**Stated task 1:**
Write out the entries from the line with "Given: Click the page number 5 at the top" up to and including the line with "Looking at the screenshot, I should tap(222, 127).", keeping each line as it is and leaving out the pictures.

— BEGIN Passage shown —

To position the sampling tool 300 in the borehole 102, the tool positioning module 316 includes a plurality of tool positioners 334 and 336, each of which may be independently actuated or moved to cause the sampling tool 300 to rotate in the borehole 102. While two tool positioners 334 and 336 are shown in FIG. 3a, more or fewer such positioners could be used instead. Additionally or alternatively, the sampling tool 300 could be positioned within the borehole 102 using other or different mechanisms or techniques suitable for the geometry, deviation, and diameter of the borehole 102. For example, in boreholes having an at least somewhat oval geometry, powered calipers such as the tool positioners 334 and 336 can be used to position or orient the sampling tool 300. For boreholes having a substantially circular geometry, tool turners and/or bow springs can be employed (not shown). Bow springs are particularly useful to turn or rotate the tool 300 more than forty-five degrees. Where the diameter of the tool 300 is only slightly smaller than that of the borehole 102, the sampling tool 300 may be oriented by moving it upward and downward and thus causing small rotations of the tool 300. In the case of horizontal boreholes, the sampling tool 300 is coupled to a drill string and the Schlumberger, Inc. Tough Logging Conditions (TLC™) system may be used and the drill pipe rotated to orient the sampling tool 300.

— END Passage shown —
— BEGIN Stored data —

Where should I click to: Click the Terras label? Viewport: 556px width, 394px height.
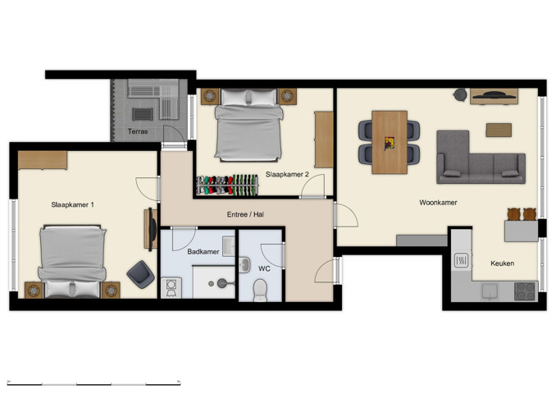137,131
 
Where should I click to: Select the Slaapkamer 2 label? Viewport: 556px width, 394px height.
287,174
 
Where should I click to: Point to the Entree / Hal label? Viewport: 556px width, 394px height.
246,215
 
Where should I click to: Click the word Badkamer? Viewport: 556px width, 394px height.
203,252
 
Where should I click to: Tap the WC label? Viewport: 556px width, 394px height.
264,268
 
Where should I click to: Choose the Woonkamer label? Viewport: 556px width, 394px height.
438,202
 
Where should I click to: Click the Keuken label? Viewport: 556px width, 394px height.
502,263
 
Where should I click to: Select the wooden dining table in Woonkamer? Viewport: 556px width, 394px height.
390,142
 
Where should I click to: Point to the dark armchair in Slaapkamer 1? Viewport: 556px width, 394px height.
139,273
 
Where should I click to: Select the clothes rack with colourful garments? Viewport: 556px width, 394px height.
226,185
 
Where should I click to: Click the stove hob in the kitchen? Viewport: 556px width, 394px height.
523,290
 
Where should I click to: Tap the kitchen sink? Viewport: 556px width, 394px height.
462,260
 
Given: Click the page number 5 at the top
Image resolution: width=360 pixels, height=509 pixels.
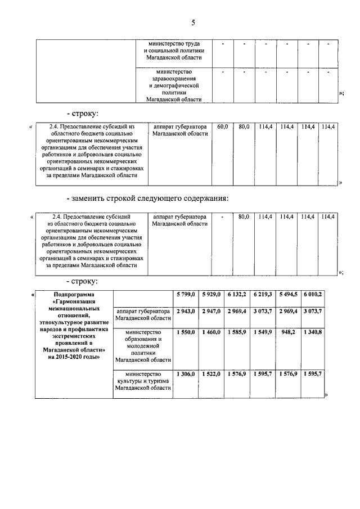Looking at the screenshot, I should tap(193, 23).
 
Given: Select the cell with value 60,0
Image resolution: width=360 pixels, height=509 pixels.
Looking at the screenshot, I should tap(222, 127).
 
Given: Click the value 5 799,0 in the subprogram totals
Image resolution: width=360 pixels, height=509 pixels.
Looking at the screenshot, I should tap(185, 294).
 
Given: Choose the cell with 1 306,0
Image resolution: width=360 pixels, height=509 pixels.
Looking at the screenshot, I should tap(185, 374).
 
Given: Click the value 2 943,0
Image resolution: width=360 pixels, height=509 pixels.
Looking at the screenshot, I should tap(185, 311).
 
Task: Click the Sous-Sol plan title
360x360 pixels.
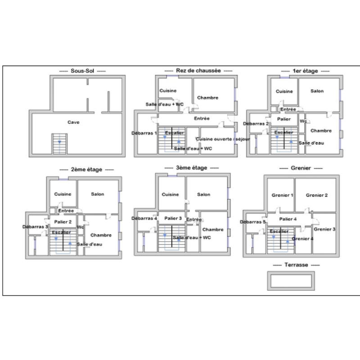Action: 82,71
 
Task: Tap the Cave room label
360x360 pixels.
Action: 73,122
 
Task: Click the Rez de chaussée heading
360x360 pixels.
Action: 198,71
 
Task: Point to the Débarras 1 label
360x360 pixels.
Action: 144,133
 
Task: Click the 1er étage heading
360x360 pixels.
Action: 305,71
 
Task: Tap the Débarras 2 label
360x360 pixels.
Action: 256,124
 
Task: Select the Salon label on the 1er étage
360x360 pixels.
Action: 317,91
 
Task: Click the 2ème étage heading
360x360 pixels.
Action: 86,170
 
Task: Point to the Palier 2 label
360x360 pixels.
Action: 63,222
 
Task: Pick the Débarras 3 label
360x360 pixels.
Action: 35,227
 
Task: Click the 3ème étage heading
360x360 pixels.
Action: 191,168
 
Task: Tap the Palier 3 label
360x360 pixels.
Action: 173,218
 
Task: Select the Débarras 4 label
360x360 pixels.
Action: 144,218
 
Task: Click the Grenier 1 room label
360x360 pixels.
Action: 282,195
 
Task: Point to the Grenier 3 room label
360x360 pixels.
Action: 324,229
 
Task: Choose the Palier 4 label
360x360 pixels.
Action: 288,219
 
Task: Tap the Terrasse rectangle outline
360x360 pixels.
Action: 291,273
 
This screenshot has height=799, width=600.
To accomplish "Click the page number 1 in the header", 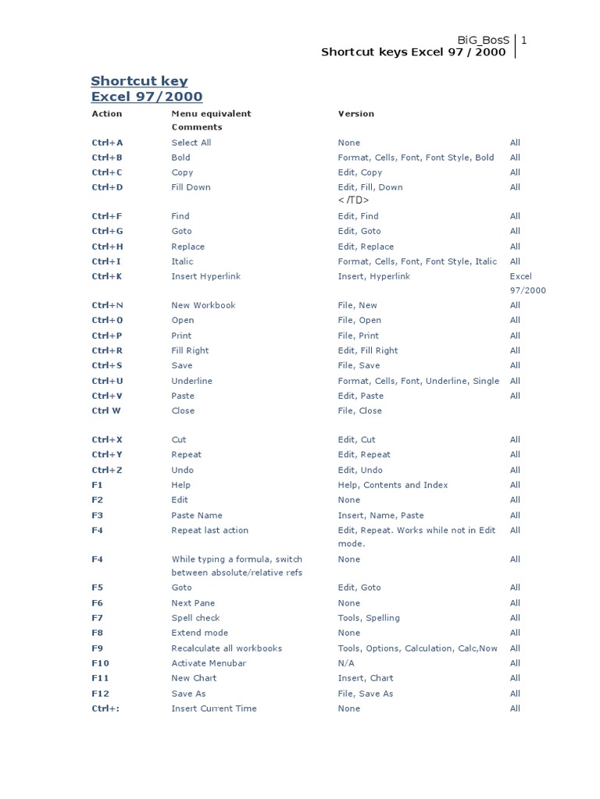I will click(524, 40).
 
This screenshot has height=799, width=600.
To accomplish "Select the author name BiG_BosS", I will click(485, 40).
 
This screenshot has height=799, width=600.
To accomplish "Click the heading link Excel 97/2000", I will click(146, 97).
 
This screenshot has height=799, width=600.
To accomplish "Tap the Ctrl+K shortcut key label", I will click(107, 276).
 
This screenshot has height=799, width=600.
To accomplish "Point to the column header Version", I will click(355, 113).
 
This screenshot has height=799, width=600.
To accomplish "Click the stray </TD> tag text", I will click(353, 201).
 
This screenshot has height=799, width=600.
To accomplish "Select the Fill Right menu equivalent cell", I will click(190, 350).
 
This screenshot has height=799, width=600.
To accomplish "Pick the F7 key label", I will click(97, 618).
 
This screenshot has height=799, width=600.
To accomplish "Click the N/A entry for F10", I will click(345, 663).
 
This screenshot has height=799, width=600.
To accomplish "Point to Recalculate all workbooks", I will click(227, 648).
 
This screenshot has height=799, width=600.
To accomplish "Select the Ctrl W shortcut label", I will click(106, 410).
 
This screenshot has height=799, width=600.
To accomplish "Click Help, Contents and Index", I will click(392, 485).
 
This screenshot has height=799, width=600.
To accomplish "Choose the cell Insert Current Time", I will click(214, 708).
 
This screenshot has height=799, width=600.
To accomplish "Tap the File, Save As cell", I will click(365, 694).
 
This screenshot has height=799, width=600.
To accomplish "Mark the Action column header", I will click(107, 113).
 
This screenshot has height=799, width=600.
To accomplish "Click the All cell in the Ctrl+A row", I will click(515, 143).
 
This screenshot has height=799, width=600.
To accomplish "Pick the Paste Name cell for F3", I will click(197, 515).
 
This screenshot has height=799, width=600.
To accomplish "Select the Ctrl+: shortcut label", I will click(108, 708).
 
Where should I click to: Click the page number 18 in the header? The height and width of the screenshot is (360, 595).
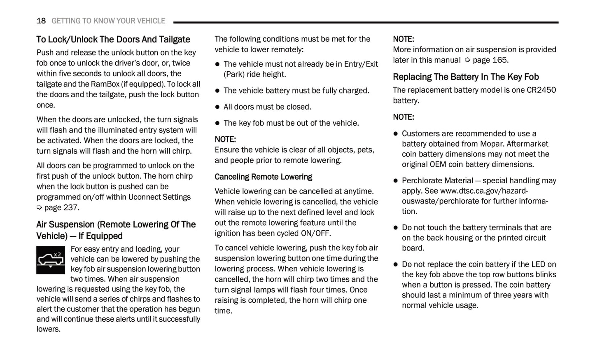pyautogui.click(x=41, y=21)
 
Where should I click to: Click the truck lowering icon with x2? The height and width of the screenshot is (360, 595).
pyautogui.click(x=51, y=260)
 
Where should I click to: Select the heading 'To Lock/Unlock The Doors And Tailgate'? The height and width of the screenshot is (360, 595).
pyautogui.click(x=113, y=40)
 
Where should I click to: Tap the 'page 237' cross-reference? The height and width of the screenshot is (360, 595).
pyautogui.click(x=61, y=208)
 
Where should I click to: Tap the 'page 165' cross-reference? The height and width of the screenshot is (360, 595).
pyautogui.click(x=490, y=60)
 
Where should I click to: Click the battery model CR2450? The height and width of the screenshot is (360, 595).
pyautogui.click(x=541, y=90)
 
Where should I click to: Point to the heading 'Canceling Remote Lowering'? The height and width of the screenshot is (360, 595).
pyautogui.click(x=263, y=177)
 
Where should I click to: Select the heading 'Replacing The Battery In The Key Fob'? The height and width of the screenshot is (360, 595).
pyautogui.click(x=466, y=77)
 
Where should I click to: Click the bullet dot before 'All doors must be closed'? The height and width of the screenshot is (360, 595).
pyautogui.click(x=217, y=107)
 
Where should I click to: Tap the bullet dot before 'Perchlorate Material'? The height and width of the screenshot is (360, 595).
pyautogui.click(x=396, y=181)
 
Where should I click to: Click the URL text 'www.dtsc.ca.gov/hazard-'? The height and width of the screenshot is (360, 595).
pyautogui.click(x=484, y=191)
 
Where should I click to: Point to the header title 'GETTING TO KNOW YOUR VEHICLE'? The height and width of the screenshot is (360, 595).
pyautogui.click(x=108, y=21)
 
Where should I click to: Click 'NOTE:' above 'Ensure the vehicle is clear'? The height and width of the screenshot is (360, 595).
pyautogui.click(x=225, y=140)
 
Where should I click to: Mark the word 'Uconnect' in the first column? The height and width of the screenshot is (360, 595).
pyautogui.click(x=145, y=197)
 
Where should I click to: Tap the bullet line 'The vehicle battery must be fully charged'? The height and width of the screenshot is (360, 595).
pyautogui.click(x=296, y=91)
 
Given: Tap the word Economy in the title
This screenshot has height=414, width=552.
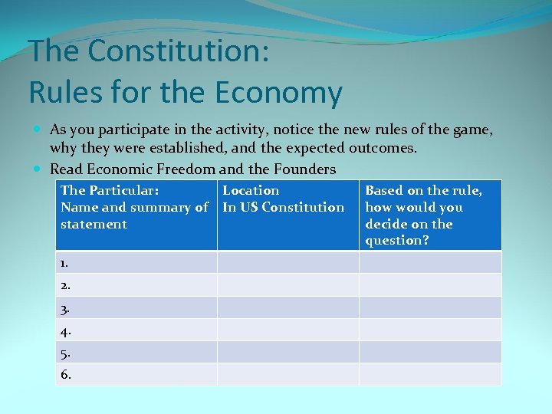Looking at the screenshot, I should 279,93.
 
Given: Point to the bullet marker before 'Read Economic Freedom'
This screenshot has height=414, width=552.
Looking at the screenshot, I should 38,168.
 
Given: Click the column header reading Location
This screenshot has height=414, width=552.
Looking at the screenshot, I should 251,190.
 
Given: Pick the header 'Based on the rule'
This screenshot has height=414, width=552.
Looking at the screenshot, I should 423,190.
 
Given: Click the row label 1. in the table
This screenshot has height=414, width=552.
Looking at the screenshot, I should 64,262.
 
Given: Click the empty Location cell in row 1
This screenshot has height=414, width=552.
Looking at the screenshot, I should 288,262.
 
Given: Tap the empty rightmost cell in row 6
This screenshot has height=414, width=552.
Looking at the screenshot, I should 430,374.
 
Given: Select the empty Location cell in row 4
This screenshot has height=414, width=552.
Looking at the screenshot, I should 288,330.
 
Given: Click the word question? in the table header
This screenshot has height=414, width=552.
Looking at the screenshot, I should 396,241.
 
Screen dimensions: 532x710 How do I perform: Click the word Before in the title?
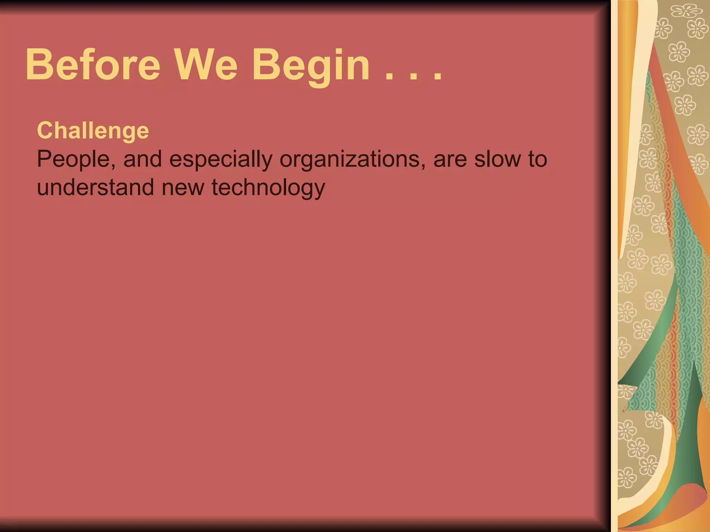[x=93, y=65]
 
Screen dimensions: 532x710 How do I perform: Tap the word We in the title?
[x=206, y=65]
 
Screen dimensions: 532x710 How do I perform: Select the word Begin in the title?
[x=311, y=66]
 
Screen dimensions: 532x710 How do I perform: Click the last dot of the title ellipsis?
[x=438, y=78]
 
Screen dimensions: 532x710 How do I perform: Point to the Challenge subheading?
[x=93, y=131]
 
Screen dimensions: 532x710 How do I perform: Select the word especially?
[x=221, y=160]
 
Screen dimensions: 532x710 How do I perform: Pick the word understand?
[x=95, y=187]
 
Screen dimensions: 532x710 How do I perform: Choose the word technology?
[x=268, y=188]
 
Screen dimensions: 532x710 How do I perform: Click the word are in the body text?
[x=450, y=160]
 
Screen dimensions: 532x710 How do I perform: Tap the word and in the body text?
[x=142, y=159]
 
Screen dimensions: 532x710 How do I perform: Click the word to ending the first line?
[x=538, y=159]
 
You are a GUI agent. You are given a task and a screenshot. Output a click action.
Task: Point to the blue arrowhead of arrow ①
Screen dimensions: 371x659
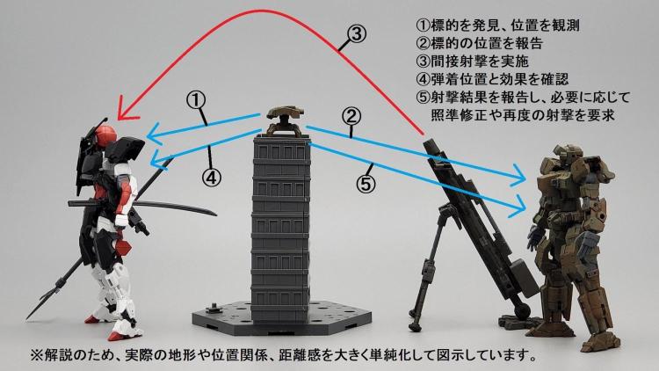coord(151,136)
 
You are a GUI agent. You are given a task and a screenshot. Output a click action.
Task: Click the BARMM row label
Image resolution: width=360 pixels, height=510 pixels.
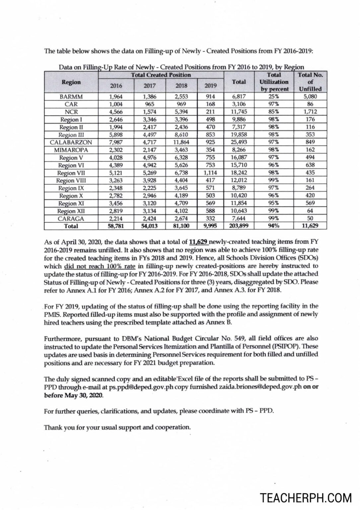tap(71, 97)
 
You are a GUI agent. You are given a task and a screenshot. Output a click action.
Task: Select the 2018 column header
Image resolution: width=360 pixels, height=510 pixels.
tap(181, 86)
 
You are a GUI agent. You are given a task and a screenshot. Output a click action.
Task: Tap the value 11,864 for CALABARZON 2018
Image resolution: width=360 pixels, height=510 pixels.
tap(181, 142)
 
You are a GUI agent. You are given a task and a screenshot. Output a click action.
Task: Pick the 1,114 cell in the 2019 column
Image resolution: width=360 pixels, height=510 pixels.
tap(210, 173)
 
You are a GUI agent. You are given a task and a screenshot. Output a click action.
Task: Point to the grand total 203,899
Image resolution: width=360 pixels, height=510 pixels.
tap(239, 226)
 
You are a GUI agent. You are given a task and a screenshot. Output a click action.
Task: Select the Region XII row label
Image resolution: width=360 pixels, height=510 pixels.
tap(71, 211)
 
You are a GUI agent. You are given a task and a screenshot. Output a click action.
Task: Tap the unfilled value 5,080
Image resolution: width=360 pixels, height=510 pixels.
tap(310, 97)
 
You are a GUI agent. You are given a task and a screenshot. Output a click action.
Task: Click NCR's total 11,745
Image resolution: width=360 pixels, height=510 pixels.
tap(239, 112)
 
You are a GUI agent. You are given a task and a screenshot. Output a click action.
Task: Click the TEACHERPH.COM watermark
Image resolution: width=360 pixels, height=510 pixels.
tap(306, 498)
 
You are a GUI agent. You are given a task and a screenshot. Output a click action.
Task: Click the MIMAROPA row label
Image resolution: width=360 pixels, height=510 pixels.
tap(71, 150)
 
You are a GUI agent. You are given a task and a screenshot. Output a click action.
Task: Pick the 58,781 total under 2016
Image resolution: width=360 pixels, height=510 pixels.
tap(116, 226)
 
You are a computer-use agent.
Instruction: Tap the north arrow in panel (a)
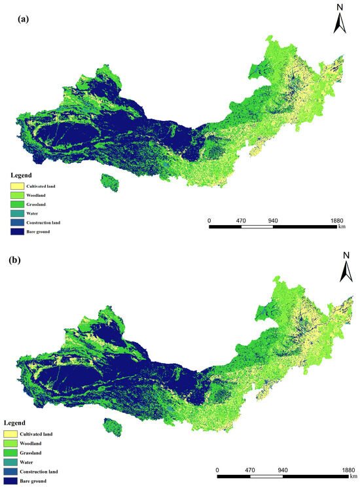[340, 20]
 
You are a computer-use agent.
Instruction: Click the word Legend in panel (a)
[22, 175]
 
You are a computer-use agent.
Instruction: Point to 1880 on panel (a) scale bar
[338, 220]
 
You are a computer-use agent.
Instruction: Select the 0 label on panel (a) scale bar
[209, 220]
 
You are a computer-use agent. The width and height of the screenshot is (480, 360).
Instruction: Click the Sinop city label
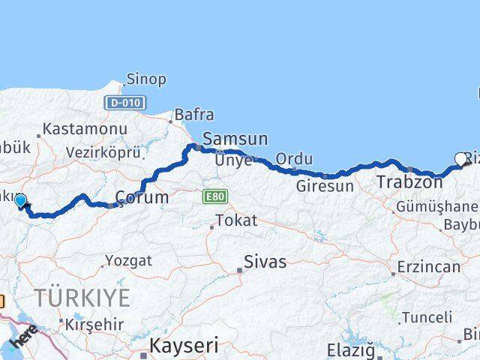click(x=146, y=79)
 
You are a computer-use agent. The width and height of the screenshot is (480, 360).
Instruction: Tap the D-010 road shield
click(x=125, y=102)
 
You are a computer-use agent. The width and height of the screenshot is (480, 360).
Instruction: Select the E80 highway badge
click(x=212, y=196)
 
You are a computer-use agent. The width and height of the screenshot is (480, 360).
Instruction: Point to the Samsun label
click(x=235, y=139)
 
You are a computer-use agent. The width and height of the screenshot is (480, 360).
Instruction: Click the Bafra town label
click(x=194, y=116)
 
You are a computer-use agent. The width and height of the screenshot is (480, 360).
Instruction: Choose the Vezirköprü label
click(x=104, y=152)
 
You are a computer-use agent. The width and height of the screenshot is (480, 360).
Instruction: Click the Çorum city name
click(x=141, y=198)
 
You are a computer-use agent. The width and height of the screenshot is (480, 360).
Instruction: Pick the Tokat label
click(x=236, y=221)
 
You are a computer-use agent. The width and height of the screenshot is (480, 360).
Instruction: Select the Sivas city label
click(x=265, y=262)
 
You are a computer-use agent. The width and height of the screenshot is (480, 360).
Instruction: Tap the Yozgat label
click(x=128, y=261)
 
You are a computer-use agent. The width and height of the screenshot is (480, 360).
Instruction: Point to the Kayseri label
click(x=184, y=346)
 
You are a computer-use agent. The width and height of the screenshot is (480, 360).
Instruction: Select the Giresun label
click(x=325, y=187)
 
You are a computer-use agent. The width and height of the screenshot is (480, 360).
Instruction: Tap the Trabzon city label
click(x=410, y=182)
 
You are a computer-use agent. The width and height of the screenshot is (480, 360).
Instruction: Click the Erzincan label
click(x=428, y=267)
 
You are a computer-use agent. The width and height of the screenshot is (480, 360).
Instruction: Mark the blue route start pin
click(x=20, y=200)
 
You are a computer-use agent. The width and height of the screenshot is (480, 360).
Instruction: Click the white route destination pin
click(x=460, y=158)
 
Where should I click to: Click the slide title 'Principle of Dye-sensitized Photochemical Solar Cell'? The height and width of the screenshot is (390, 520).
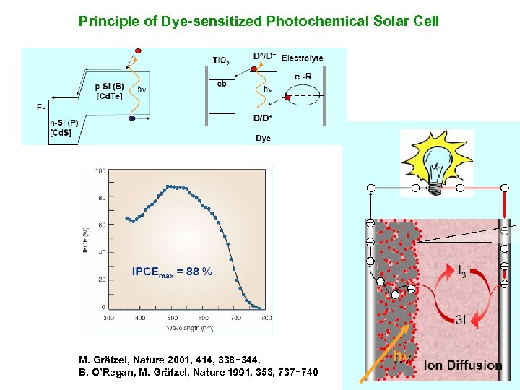(x=259, y=21)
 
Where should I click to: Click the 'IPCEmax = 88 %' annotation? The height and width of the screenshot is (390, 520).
(x=172, y=272)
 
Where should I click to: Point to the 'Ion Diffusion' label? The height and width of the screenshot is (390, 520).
(x=462, y=365)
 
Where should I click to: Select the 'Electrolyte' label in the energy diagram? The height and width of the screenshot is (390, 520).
(x=302, y=58)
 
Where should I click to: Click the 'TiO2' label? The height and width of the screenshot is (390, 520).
(x=221, y=61)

— END Stored data —

**Stated task 2:**
Reproduce the passage on positioning the sampling tool in the borehole word for word.

**Written solution 1:**
Given: Click the page number 5 at the top
Image resolution: width=360 pixels, height=509 pixels.
Looking at the screenshot, I should tap(193, 23).
 
Given: Select the cell with value 60,0
Image resolution: width=360 pixels, height=509 pixels.
Looking at the screenshot, I should tap(222, 127).

**Written solution 2:**
To position the sampling tool 300 in the borehole 102, the tool positioning module 316 includes a plurality of tool positioners 334 and 336, each of which may be independently actuated or moved to cause the sampling tool 300 to rotate in the borehole 102. While two tool positioners 334 and 336 are shown in FIG. 3a, more or fewer such positioners could be used instead. Additionally or alternatively, the sampling tool 300 could be positioned within the borehole 102 using other or different mechanisms or techniques suitable for the geometry, deviation, and diameter of the borehole 102. For example, in boreholes having an at least somewhat oval geometry, powered calipers such as the tool positioners 334 and 336 can be used to position or orient the sampling tool 300. For boreholes having a substantially circular geometry, tool turners and/or bow springs can be employed (not shown). Bow springs are particularly useful to turn or rotate the tool 300 more than forty-five degrees. Where the diameter of the tool 300 is only slightly smaller than that of the borehole 102, the sampling tool 300 may be oriented by moving it upward and downward and thus causing small rotations of the tool 300. In the case of horizontal boreholes, the sampling tool 300 is coupled to a drill string and the Schlumberger, Inc. Tough Logging Conditions (TLC™) system may be used and the drill pipe rotated to orient the sampling tool 300.